256 Au moment de s’interroger sur l’incidence publique de la religion, il faut distinguer diverses manières de la vivre. Les intellectuels comme les commentaires de la presse tombent souvent dans des généralisations grossières et peu académiques, quand ils parlent des défauts des religions et souvent sont incapables de distinguer que ni tous les croyants – ni toutes les autorités religieuses – sont identiques. Certains hommes politiques profitent de cette confusion pour justifier des actions discriminatoires. D’autres fois on déprécie les écrits qui sont apparus dans un contexte d’une conviction croyante, oubliant que les textes religieux classiques peuvent offrir une signification pour toutes les époques, et ont une force de motivation qui ouvre toujours de nouveaux horizons, stimule la pensée et fait grandir l’intelligence et la sensibilité. Ils sont dépréciés par l’étroitesse d’esprit des rationalismes. Est-il raisonnable et intelligent de les reléguer dans l’obscurité, seulement du fait qu’ils proviennent d’un contexte de croyance religieuse ? Ils contiennent des principes fondamentaux profondément humanistes, qui ont une valeur rationnelle, bien qu’ils soient pénétrés de symboles et de doctrines religieuses.

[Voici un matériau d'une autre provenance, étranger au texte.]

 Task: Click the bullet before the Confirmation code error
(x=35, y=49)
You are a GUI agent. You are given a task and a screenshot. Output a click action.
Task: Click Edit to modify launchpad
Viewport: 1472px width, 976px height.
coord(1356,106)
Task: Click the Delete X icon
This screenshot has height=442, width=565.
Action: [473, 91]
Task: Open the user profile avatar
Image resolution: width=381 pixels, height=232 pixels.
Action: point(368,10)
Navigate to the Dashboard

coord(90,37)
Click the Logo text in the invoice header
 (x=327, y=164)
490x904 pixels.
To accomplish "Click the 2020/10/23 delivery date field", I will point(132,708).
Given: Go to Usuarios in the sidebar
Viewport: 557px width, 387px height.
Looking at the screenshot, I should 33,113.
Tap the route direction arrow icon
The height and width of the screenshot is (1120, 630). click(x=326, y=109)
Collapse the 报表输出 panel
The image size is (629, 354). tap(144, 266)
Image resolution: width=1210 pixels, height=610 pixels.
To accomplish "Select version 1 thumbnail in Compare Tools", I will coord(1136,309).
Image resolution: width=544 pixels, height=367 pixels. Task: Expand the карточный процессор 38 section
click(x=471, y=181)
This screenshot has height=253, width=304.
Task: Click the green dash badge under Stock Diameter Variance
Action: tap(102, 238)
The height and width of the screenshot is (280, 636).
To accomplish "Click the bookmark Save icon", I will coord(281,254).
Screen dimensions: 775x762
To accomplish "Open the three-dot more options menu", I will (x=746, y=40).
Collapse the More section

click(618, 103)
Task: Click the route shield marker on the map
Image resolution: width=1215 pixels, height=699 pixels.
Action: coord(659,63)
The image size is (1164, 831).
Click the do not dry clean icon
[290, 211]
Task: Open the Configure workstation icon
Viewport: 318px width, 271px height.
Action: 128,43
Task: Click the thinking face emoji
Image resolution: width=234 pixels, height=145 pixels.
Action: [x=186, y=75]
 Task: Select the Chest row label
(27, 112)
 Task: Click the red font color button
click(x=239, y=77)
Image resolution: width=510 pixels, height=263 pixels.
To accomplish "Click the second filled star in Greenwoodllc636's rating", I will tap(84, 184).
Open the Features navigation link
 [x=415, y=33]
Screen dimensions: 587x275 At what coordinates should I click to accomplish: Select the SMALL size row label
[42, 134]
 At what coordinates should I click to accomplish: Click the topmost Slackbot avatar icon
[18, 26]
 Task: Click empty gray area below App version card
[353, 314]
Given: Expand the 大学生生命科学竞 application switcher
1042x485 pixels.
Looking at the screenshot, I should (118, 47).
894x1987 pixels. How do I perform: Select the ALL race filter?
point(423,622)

257 Comme croyants, nous nous sentons proches aussi de ceux qui, ne se reconnaissant d’aucune tradition religieuse, cherchent sincèrement la vérité, la bonté, la beauté, qui pour nous ont leur expression plénière et leur source en Dieu. Nous les voyons comme de précieux alliés dans l’engagement pour la défense de la dignité humaine, la construction d’une cohabitation pacifique entre les peuples et la protection du créé. Un espace particulier est celui des dénommés nouveaux Aréopages, comme “le parvis des gentils”, où « croyants et non croyants peuvent dialoguer sur les thèmes fondamentaux de l’éthique, de l’art, de la science, et sur la recherche de la transcendance ».[204] Ceci aussi est un chemin de paix pour notre monde blessé.

[204] Proposition 55.


258 À partir de quelques thèmes sociaux, importants en vue de l’avenir de l’humanité, j’ai essayé une fois de plus d’expliquer l’inévitable dimension sociale de l’annonce de l’Évangile, pour encourager tous les chrétiens à la manifester toujours par leurs paroles, leurs attitudes et leurs actions.


Chapitre 5

Évangélisateurs avec esprit

259 Évangélisateurs avec esprit veut dire évangélisateurs qui s’ouvrent sans crainte à l’action de l’Esprit Saint. A la Pentecôte, l’Esprit fait sortir d’eux-mêmes les Apôtres et les transforme en annonciateurs des grandeurs de Dieu, que chacun commence à comprendre dans sa propre langue. L’Esprit Saint, de plus, infuse la force pour annoncer la nouveauté de l’Évangile avec audace, (parresia), à voix haute, en tout temps et en tout lieu, même à contre-courant. Invoquons-le aujourd’hui, en nous appuyant sur la prière sans laquelle toute action court le risque de rester vaine, et l’annonce, au final, de manquer d’âme. Jésus veut des évangélisateurs qui annoncent la Bonne Nouvelle non seulement avec des paroles, mais surtout avec leur vie transfigurée par la présence de Dieu.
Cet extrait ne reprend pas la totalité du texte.